* **Task instructions**
Read the listing and extract each line that includes the word "notice".

=== Section Start ===

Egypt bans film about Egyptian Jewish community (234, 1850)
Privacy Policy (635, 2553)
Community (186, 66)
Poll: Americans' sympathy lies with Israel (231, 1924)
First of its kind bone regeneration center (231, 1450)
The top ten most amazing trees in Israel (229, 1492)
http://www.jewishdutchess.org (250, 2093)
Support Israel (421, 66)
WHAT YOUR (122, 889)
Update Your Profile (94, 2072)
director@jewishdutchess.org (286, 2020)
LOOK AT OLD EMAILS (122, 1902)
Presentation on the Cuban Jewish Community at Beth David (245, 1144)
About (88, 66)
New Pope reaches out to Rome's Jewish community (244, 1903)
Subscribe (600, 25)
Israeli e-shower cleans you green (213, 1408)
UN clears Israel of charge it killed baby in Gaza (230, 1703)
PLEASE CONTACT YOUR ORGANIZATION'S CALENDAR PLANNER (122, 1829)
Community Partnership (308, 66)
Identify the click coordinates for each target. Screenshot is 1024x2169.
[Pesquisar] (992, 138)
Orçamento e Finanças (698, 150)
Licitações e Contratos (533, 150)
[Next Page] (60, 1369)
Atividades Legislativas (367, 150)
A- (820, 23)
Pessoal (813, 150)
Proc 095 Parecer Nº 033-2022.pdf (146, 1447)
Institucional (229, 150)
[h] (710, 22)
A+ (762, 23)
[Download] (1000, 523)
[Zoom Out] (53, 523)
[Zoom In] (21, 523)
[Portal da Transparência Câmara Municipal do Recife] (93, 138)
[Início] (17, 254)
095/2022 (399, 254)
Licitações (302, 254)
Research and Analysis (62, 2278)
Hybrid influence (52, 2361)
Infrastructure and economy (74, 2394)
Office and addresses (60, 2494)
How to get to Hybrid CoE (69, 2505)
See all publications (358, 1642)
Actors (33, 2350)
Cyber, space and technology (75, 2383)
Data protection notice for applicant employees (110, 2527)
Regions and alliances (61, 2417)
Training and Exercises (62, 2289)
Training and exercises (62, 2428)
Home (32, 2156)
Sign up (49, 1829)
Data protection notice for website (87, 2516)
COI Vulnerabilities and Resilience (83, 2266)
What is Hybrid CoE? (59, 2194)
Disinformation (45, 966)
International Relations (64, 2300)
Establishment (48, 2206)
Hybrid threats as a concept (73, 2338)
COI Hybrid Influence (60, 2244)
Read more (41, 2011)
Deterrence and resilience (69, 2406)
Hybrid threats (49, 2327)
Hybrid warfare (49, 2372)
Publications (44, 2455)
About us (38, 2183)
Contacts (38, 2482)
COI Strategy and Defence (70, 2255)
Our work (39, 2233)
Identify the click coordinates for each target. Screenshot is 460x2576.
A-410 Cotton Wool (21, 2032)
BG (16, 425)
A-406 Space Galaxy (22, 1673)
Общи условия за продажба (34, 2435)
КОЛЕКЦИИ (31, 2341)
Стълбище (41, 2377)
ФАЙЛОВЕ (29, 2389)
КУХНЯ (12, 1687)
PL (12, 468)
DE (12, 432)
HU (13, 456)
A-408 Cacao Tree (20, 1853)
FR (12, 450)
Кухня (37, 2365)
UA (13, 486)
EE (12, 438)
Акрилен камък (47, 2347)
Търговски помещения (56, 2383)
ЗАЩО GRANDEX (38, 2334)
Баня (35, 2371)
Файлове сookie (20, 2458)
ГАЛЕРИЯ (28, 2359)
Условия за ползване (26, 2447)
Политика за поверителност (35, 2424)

=== Section End ===

* **Answer box**
Data protection notice for applicant employees (110, 2527)
Data protection notice for website (87, 2516)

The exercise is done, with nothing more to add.